### DATA IN THIS EXERCISE
▼▼▼

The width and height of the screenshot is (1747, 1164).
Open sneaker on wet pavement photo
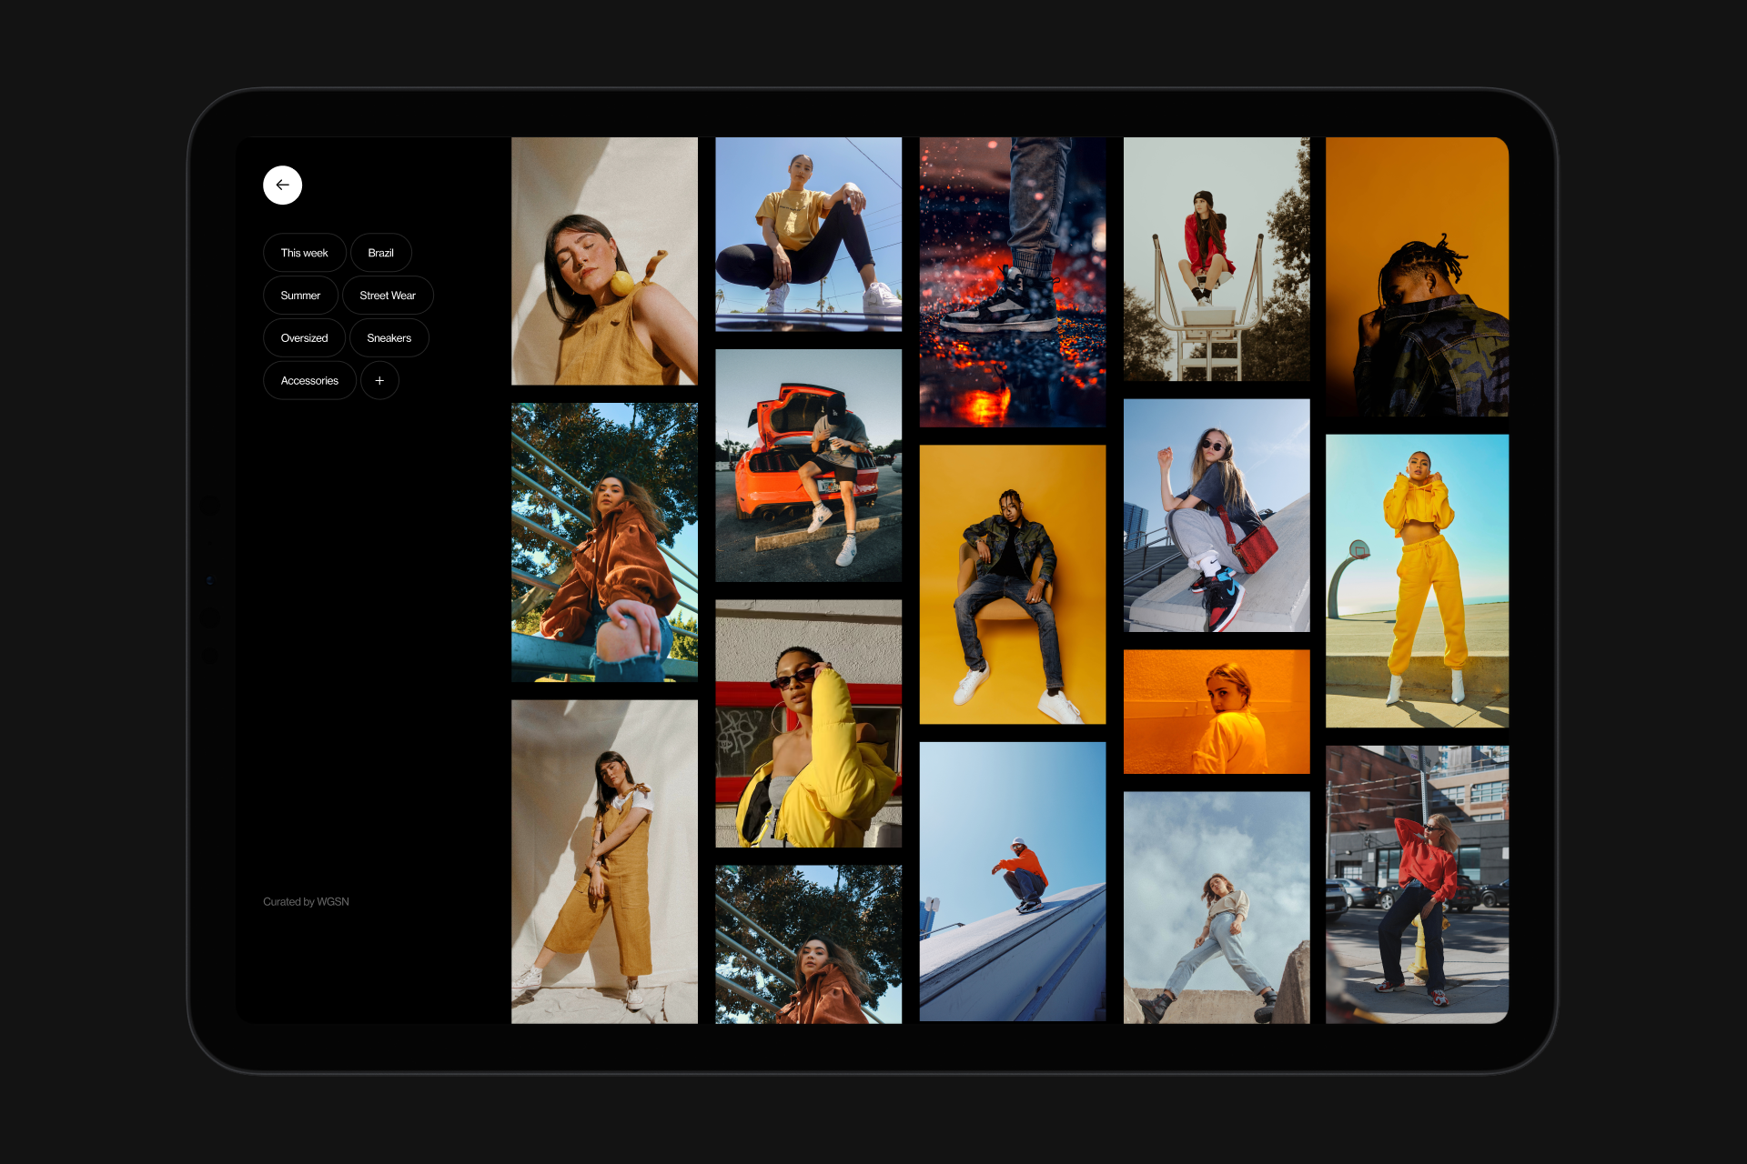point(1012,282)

▲▲▲
▼▼▼

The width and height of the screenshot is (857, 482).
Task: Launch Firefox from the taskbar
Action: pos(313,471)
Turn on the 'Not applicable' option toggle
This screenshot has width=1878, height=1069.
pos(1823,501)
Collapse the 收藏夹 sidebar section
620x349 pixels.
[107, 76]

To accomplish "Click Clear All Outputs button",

▲▲▲

### TASK PROMPT
Out of the data above, give again only the lines starting at the one holding "Turn on the 'Not applicable' option toggle" and ending at the one holding "Clear All Outputs", unchanged.

### WRITTEN SOLUTION
Turn on the 'Not applicable' option toggle
This screenshot has width=1878, height=1069.
pos(1823,501)
Collapse the 收藏夹 sidebar section
620x349 pixels.
[107, 76]

To accomplish "Click Clear All Outputs button",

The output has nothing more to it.